Google has also rolled out a version of direct tracking described here (video), which we have not yet tested. In this system, Google passes a click ID (GCLID) to the advertiser’s website and the website then stores that click ID with some personal identifier (either lead form completion, or user login with email).
The advertiser creates the matching offline conversions tied back to that known user and uploads to AdWords. We haven’t tested this one yet. It has some appeal, but the need for login information may make it hard to interpret the findings in the same way that POS coupons didn’t tell us much. What fraction of people who landed on the site didn’t log in but bought from the store anyway? Absent a reasonable guess, it’s hard to know how to extrapolate.
What do these early tests tell us that can be generalized?

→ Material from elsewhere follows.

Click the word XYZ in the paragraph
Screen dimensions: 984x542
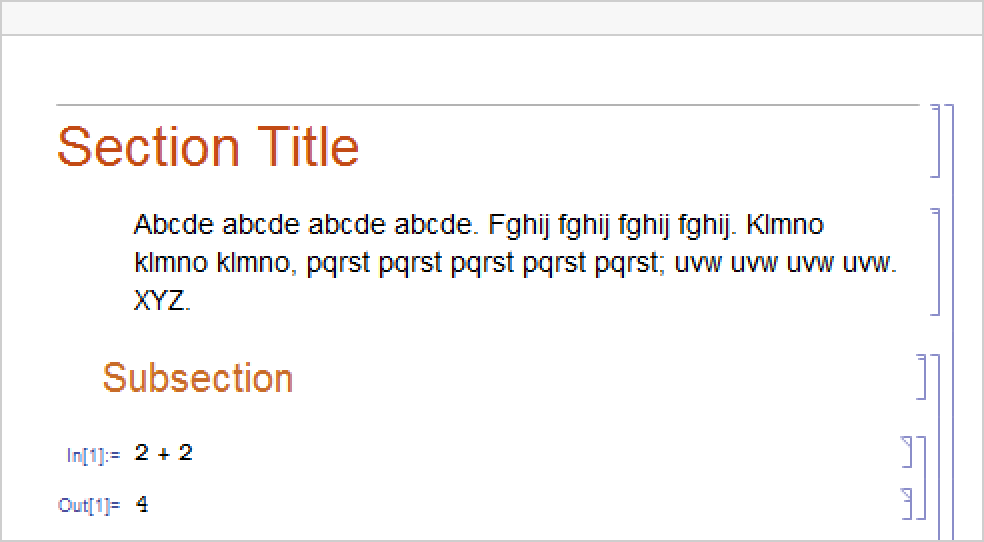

No sane person — particularly no one who calls himself a marketing scientist — would try to draw broad conclusions from such limited data. There is every reason to believe that spillover rates will be hugely category/vertical dependent, and that regional strength of brand and proximity to stores will have a big impact. No doubt device will impact this effect as well.
It does suggest to me two hypotheses for further testing:
- Online advertising can drive foot traffic to stores. The ratio of non-brand actionable spillover is not 1:0 (online to offline).
- The early data from our clients suggest that the ratio might be more like 1:0.5 or 1:0.4, rather than the 1:6, 1:7 and 1:10 which others have cited in the past.
It is important for every advertiser to measure this as best they can, rather than to trust “benchmarks.” Hopefully, given the importance of the topic and with the holiday season approaching, these sketchy benchmarks might be helpful.